Historically, fasting has been done 1) out of necessity when food is scarce, and 2) for spiritual purposes of divine communion. In recent history, the focus has shifted to the physical benefits of fasting, partly because modern humans experience so many diseases of the body. Whatever the reason you choose to fast, know that it’s a multidimensional undertaking that is going to have wide ranging positive effects on your physicality, your mind, emotions, and spirit (if you allow it).
*This is not medical advice. This is a collection of notes to myself to aid in my growth and understanding of fasting and its role in the detoxification of the body.*
Introduction
Fasting is defined as abstaining from eating food. You already fast whether you know it or not - every time you sleep you are fasting. That’s why the first meal after you wake up is called break-fast. So the question is not "do you fast?" but rather "how long do you fast?"
Fasting helps the digestive system (and other bodily systems) rest, recover, and cleanse after eating. The digestive system, which is about 30 feet long in most adult humans, is one of the biggest users of nerve energy in the body. Constantly filling your system with excess food taxes the body’s energy reserves and eventuates in disease.
A fasted digestive system not only tells your body to burn fat for energy, it increases the removal of dead cells and growth of new ones in a recycling process called Autophagy, reducing inflammation and providing renewed energy. A fasted system sends signals to the brain to be more alert, an evolutionary trait we developed as hunter gathers.

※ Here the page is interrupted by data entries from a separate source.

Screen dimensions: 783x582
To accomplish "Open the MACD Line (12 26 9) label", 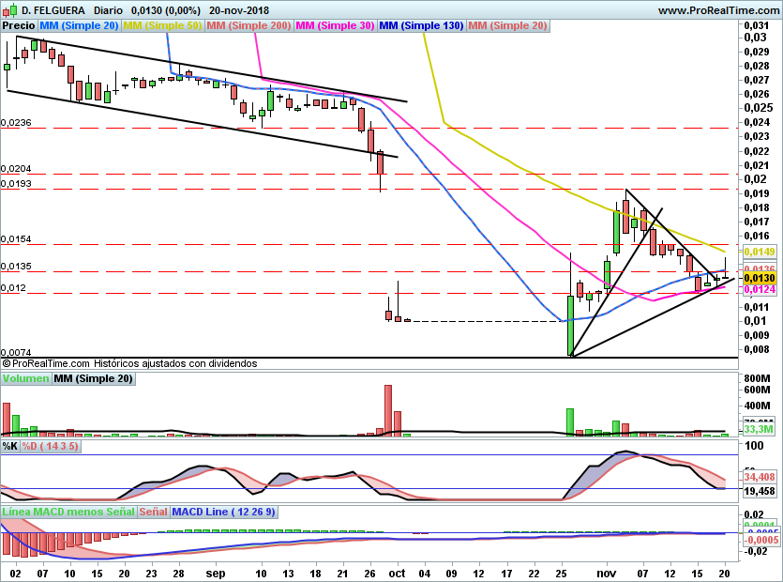I will click(x=222, y=513).
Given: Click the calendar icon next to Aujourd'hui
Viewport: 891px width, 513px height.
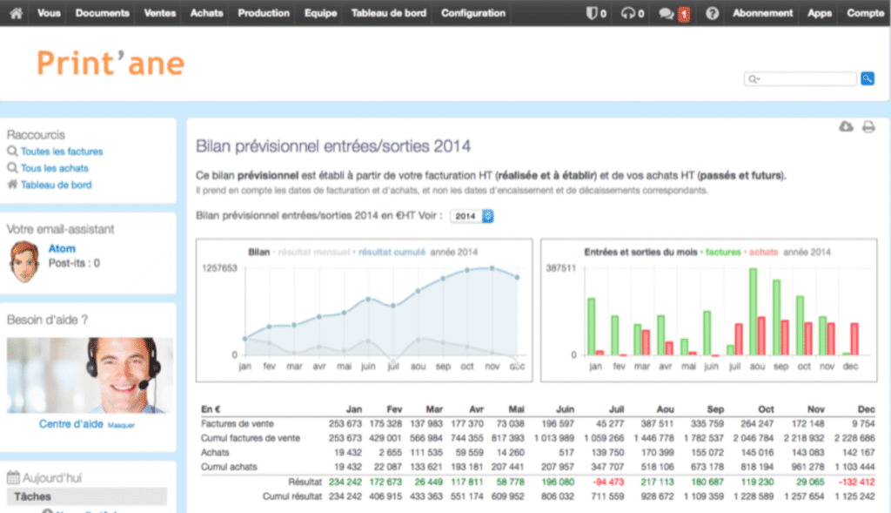Looking at the screenshot, I should (x=13, y=477).
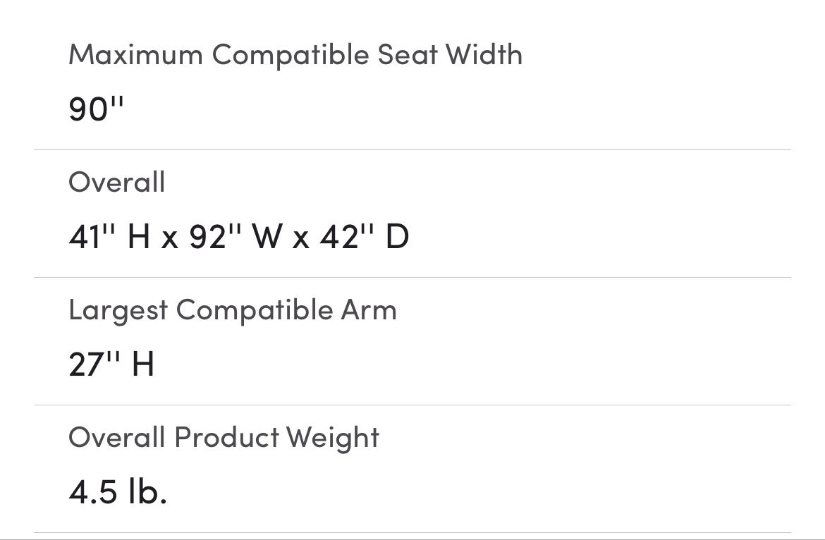Click the word Arm in the label

369,309
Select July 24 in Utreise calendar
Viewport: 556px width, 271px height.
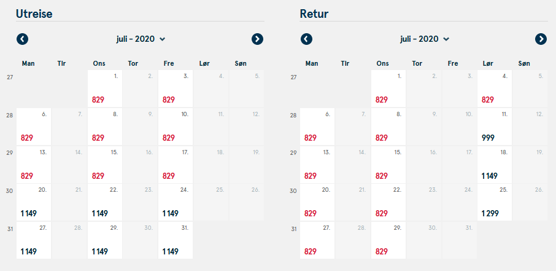pyautogui.click(x=176, y=202)
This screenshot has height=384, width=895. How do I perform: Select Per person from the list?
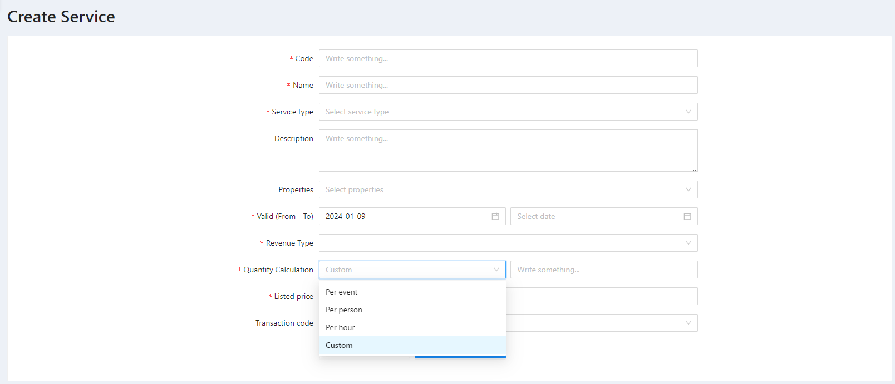click(344, 310)
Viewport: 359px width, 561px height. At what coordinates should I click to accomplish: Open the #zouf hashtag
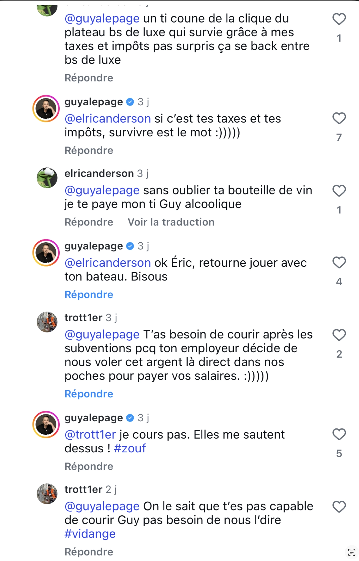point(130,449)
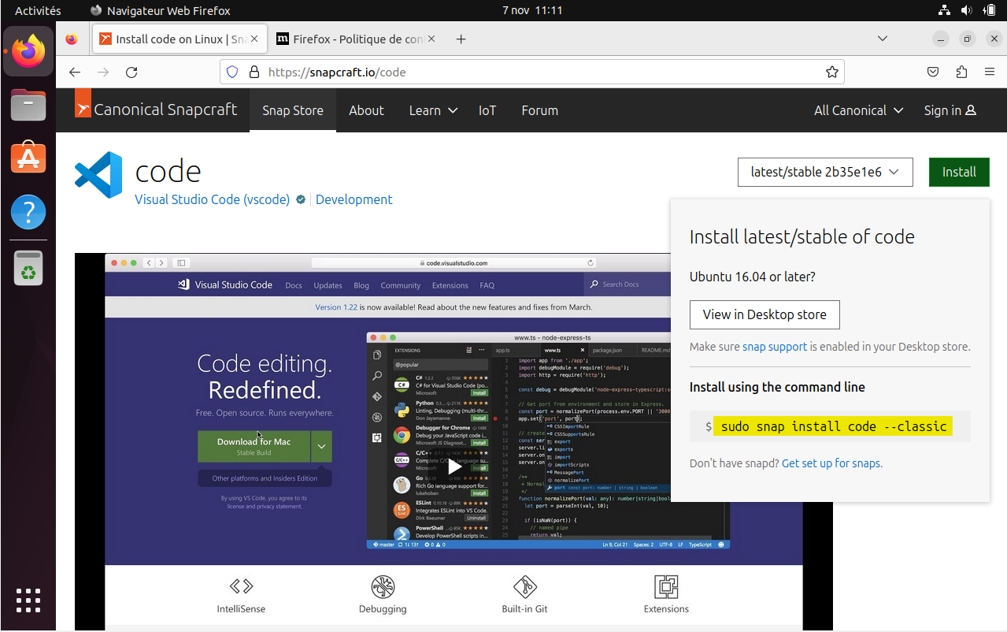Play the Visual Studio Code video
The height and width of the screenshot is (632, 1007).
tap(454, 466)
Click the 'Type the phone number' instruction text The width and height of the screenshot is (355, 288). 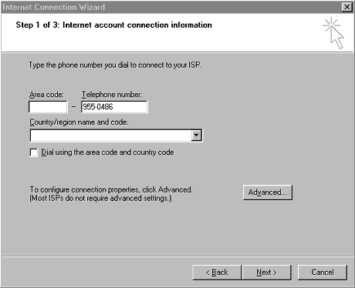[115, 65]
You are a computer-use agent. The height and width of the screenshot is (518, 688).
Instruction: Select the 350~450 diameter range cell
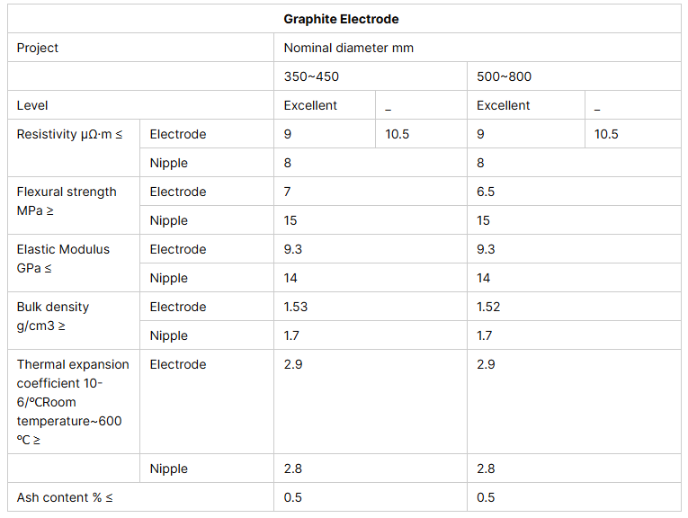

Fasting is not starvation, it is the conscious abstinence from food-based energy sources. Other physical and spiritual energies are always available, and they become our food during a fast. Tap onto your bountiful reserves. Drink in the sun. Feast on fresh air. Imbue your body with prana.
Fasting has become a central piece of public health policy in Russia, where insurance covers medically-supervised long fasts (up to 40 days).
On Lake Bikal in Goryachinsk, doctors at the Center for Fasting have successfully treated thousands of patients with supervised fasting. There is a Fasting Treatment Unit at the Moscow Psychiatric Institute, where similar work is being done. Much of the Russian science on fasting is not known by doctors around the world because many studies have not been translated to other languages.
In India there is an entire tradition of the renunciation of food. Yogi Prahlad Jani claims to have not eaten for 70 years. Medical authorities with the Indian Defense Institute (DIPAS) monitored and studied him for 10 days in 2003 and again for 15 days in 2010, shocking the scientists and doctors who concluded: the Yogi did not consume anything nor pass stool or urine for those days. Yogi Prahlad Jani, along with many other breatharians and ascetics, show us what is possible, challenging the official narrative that blanketly states not eating has harmful effects.
**Warning** Do not attempt long term fasting without the proper experience and help of a highly trained professional. Always transition slowly toward your fasting goals.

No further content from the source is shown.